Identical copies of all the records below are needed.

• [Information]
++++++++

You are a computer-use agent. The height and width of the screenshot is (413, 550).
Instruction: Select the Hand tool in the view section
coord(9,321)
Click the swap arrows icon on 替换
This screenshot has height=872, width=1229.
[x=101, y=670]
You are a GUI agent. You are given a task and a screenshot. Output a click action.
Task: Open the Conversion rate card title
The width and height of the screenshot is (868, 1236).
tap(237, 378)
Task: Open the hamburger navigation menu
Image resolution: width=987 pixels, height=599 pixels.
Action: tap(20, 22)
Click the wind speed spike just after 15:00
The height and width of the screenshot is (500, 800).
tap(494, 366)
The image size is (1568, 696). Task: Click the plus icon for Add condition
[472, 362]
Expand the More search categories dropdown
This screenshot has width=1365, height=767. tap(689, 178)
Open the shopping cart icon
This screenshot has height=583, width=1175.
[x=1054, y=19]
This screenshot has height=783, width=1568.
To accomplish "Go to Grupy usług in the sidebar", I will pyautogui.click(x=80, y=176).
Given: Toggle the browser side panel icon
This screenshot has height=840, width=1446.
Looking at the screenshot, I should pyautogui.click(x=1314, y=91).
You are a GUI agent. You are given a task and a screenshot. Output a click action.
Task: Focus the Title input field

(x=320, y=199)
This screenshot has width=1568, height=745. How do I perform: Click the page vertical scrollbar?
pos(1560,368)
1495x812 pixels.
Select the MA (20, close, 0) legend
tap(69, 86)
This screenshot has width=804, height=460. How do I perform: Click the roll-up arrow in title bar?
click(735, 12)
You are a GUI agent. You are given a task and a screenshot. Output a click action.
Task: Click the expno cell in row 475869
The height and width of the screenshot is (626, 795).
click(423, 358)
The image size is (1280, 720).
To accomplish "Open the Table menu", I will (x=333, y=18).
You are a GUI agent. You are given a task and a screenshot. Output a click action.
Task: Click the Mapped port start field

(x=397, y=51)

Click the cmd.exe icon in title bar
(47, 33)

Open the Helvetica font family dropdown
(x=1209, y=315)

++++++++

• [Result of this exercise]
You are a computer-use agent. The height and width of the screenshot is (413, 550).
Instruction: Select the Hand tool in the view section
coord(9,321)
Click the swap arrows icon on 替换
This screenshot has height=872, width=1229.
[x=101, y=670]
You are a GUI agent. You are given a task and a screenshot. Output a click action.
Task: Open the Conversion rate card title
The width and height of the screenshot is (868, 1236).
tap(237, 378)
Task: Open the hamburger navigation menu
Image resolution: width=987 pixels, height=599 pixels.
Action: tap(20, 22)
Click the wind speed spike just after 15:00
The height and width of the screenshot is (500, 800).
tap(494, 366)
The image size is (1568, 696). Task: Click the plus icon for Add condition
[472, 362]
Expand the More search categories dropdown
This screenshot has width=1365, height=767. tap(689, 178)
Open the shopping cart icon
This screenshot has height=583, width=1175.
[x=1054, y=19]
This screenshot has height=783, width=1568.
To accomplish "Go to Grupy usług in the sidebar", I will pyautogui.click(x=80, y=176).
Given: Toggle the browser side panel icon
This screenshot has height=840, width=1446.
Looking at the screenshot, I should pyautogui.click(x=1314, y=91).
You are a GUI agent. You are given a task and a screenshot. Output a click action.
Task: Focus the Title input field

(x=320, y=199)
This screenshot has width=1568, height=745. How do I perform: Click the page vertical scrollbar?
pos(1560,368)
1495x812 pixels.
Select the MA (20, close, 0) legend
tap(69, 86)
This screenshot has width=804, height=460. How do I perform: Click the roll-up arrow in title bar?
click(735, 12)
You are a GUI agent. You are given a task and a screenshot. Output a click action.
Task: Click the expno cell in row 475869
The height and width of the screenshot is (626, 795).
click(423, 358)
The image size is (1280, 720).
To accomplish "Open the Table menu", I will (x=333, y=18).
You are a GUI agent. You are given a task and a screenshot. Output a click action.
Task: Click the Mapped port start field

(x=397, y=51)

Click the cmd.exe icon in title bar
(47, 33)

Open the Helvetica font family dropdown
(x=1209, y=315)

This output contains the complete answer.